- Entries shown
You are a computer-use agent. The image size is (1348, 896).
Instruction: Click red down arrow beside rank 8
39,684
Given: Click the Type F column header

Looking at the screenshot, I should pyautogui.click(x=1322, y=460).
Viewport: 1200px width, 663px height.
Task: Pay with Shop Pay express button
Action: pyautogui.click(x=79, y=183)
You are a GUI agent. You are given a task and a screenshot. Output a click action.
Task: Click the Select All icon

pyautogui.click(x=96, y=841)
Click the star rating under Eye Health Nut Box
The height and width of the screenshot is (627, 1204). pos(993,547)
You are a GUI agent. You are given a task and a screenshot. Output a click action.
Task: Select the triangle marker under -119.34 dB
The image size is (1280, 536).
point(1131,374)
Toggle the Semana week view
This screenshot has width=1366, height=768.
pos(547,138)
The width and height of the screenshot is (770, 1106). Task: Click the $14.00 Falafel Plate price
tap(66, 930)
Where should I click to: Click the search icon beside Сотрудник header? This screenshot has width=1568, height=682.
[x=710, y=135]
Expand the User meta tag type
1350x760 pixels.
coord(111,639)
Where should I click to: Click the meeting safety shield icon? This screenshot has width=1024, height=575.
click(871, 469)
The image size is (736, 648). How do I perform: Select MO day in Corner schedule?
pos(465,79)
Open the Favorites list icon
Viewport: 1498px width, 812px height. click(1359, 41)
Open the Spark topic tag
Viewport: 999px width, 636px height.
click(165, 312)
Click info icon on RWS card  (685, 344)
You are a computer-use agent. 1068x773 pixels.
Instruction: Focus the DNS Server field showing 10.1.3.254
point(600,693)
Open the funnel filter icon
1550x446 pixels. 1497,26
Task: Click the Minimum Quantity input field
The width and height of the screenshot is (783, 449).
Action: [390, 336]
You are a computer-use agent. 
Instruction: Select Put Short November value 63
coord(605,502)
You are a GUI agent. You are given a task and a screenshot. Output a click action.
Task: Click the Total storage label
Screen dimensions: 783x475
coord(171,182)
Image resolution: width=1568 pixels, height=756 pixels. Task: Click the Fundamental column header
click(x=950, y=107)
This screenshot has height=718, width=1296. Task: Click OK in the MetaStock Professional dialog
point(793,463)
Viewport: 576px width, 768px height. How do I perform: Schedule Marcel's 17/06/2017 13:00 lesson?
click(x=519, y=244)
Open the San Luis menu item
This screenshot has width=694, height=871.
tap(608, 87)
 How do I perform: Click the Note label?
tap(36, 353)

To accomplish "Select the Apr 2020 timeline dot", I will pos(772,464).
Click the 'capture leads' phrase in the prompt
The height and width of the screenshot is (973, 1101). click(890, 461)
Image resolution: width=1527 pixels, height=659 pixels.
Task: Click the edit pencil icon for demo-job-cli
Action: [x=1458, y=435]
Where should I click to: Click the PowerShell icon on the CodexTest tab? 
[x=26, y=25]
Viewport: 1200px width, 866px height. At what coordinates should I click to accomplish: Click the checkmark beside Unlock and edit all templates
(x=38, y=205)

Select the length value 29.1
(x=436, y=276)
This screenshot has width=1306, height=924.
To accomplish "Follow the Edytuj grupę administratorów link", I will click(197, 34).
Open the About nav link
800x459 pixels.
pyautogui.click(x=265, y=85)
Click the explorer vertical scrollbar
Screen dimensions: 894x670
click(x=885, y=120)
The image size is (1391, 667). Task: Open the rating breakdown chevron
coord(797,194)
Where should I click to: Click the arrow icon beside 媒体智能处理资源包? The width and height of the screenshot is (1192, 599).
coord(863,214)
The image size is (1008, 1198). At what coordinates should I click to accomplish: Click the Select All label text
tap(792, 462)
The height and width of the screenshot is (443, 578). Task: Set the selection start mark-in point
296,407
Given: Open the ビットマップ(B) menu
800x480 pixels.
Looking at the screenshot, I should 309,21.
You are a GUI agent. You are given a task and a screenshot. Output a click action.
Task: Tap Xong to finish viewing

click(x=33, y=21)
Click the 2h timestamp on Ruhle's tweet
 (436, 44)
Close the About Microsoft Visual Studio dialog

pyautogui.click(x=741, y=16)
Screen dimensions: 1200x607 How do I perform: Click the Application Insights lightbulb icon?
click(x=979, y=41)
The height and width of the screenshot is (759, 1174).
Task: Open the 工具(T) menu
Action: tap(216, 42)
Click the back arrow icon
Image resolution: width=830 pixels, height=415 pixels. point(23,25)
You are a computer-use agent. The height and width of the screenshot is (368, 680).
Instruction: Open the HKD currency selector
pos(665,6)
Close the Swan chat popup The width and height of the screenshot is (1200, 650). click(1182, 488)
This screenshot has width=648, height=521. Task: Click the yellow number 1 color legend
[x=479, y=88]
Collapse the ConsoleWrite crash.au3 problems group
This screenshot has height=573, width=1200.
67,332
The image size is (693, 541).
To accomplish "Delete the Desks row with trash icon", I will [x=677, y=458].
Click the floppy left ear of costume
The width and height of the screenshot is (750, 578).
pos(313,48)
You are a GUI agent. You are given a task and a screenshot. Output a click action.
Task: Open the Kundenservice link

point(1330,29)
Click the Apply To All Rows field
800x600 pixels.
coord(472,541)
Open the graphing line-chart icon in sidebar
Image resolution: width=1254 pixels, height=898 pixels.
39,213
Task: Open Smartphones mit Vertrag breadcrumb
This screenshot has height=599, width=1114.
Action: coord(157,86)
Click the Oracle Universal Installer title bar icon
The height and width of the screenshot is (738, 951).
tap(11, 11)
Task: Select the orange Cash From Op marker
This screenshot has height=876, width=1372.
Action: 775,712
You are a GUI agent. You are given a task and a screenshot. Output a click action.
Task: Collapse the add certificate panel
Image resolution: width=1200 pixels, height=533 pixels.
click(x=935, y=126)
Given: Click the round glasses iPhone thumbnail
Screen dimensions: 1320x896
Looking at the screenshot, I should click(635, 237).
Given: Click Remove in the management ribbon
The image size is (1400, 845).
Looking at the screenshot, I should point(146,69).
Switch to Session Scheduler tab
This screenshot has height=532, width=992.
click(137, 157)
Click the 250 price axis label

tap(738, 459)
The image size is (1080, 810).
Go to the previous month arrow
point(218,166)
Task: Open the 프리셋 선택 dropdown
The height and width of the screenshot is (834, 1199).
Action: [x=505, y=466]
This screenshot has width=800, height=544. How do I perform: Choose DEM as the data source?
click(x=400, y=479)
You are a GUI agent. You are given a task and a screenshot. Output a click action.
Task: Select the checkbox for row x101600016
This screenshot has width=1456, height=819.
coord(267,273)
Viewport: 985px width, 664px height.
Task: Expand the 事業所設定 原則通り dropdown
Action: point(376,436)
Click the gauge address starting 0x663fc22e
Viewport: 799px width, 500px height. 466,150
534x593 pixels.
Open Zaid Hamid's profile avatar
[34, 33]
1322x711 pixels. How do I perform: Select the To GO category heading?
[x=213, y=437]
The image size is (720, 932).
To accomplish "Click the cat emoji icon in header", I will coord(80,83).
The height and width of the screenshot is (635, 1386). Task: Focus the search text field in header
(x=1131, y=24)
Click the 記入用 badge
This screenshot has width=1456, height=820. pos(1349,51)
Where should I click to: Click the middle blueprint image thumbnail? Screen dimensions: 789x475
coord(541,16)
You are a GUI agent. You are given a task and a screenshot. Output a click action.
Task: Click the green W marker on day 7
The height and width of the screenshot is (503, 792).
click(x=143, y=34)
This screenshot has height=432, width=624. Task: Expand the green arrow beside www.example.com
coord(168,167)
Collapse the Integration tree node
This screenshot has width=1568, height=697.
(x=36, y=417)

- Work order
Filter the records down to the lines that contain the string "marker", and copy those lines.

- Written answer
Task: Select the triangle marker under -119.34 dB
Task: Select the orange Cash From Op marker
Task: Click the green W marker on day 7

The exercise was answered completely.